I saw this great quote from Stephen Koontz, and it just made me think about the way I tend to fall in love.
“Maybe a guy could fall instantly in love, but I doubt it. I think love creeps over you like a warm feeling on a clear blue fall day. This person is in your thoughts most of the time-all of the time actually. You see her when you close your eyes, when you look off into the distance, when you pause from what you are doing and take adeep breath. You remember how her fingers felt when they touched you. The loved one becomes a part of you, the most important part. At least it is that way with me when I think of you.”
I once felt this way too. And then I had the misfortune to feel this way about someone who, well, didn’t feel that way about me.
“Giving someone all your love is never an assurance that they’ll love you back. Don’t expect love in return, just wait for it to grow in their heart, but if it doesn’t be contented it grew in yours.”
Hard lesson learned. -H…
This is more or less the position I’m in with three other people in my life, all of whom I love dearly and all of whom I simply have to be content that they are close and dear friends.
And that’s OK. I found there was value in allowing my feelings towards them mature and grow into the shape they wanted to grow, without regard to whether there’d be some sort of relationship context for them to occur in. Love is never an obligation. Love is always a gift.

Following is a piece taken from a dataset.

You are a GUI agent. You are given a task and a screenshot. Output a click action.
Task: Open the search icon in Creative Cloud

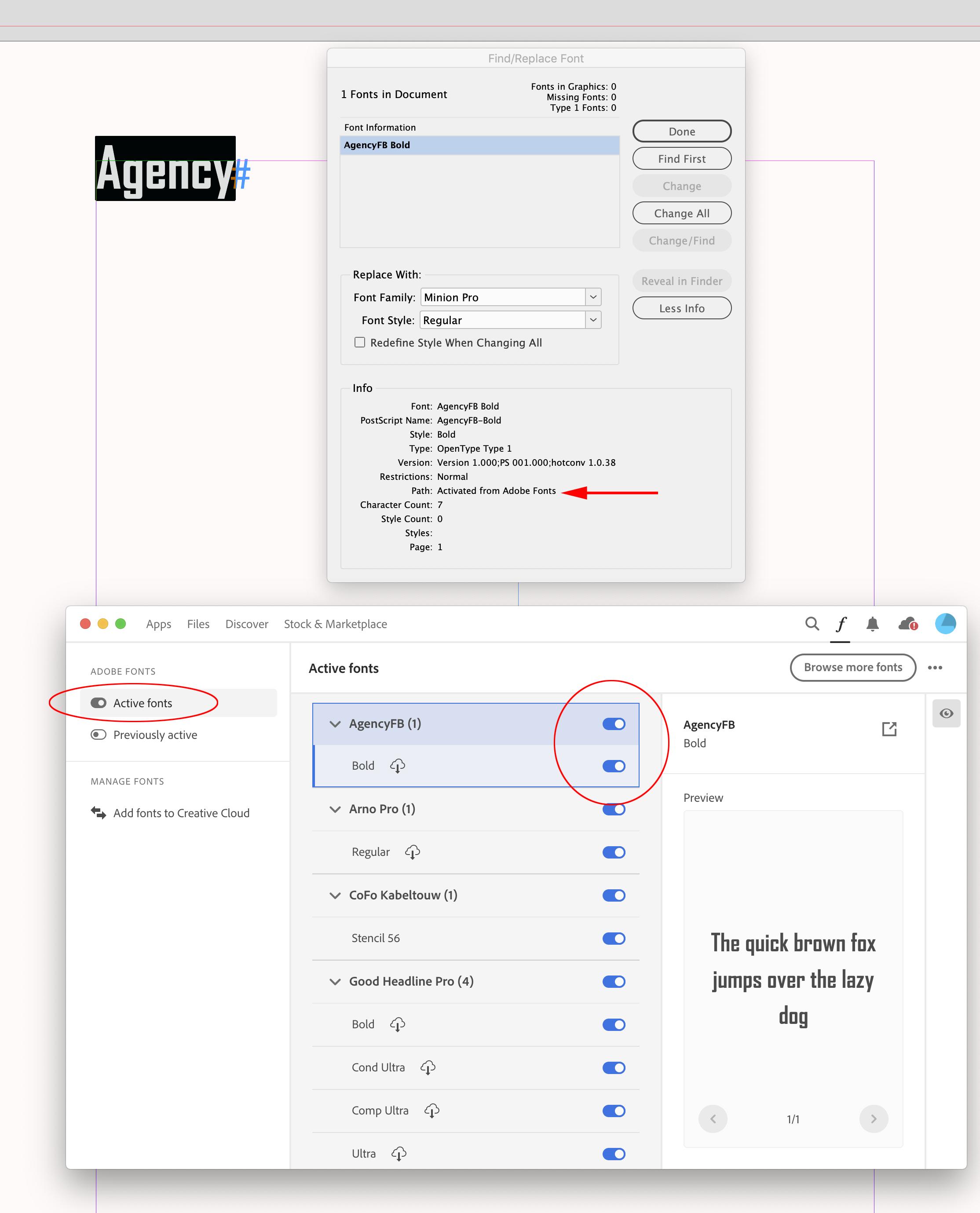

And sometimes it just sneaks up and pounces on you when you’re not looking… and you don’t even realize it’s happened for weeks.
Least that’s what happened to me and the guy I’ve been married to for the past 25 years.
Yup! It was really amusing after
and I got together at OVFF a couple of years ago to go back and re-read our ICQ logs of conversations with each other prior to that weekend. In hindsight, it was obvious how smitten we each were for the other, but neither of us had any idea it was a reciprocal desire or how much it was growing on each of our parts. Love’s funny that way.
Congratulations to you and yours on 25 years. May you enjoy many, many more!
hugs and happy new year!
Happy new year to you too!! May the next year bring you twice the joys and half the sorrows of the year before.
That’s so sweet! *hugs*
*hug* that’s lovely! thank you, it certainly some of my relationships,past and preset(although more present then ever befor:))
i personally have a very open view of love. i love my friends, my family, people i’ve never met, and people i only met for a moment. i care about then, even if only for a fleeting moment, but in that moment i love them so part of me will keep on loving them. even people i ‘hate’ or who annoy me i love. i woulden’t wast the emotion on them if i didn’t care for them in some way. the only two people i have ever felt like i hate are my mother and sister, and that is because those are the people i love in the most special way. in fact i have only ever been really really angry a small amount of timesand only three or four stand out, and that was with close friends and family.(i’m not including any fights with emily, who i think is the only person every to make me really really angry more then once, but that’s because sh’s the person closest to me)
This is lovely and true. Even for the one relationship that started with something pretty close to the “love at first sight” phenomenon, it still was also true. But then, I also think there is a difference between “falling/being in love” and “love”. *warm smile*
I think there’s a difference. I just don’t think it matters. 🙂 Love is love, in all it’s various shapes and incarnations.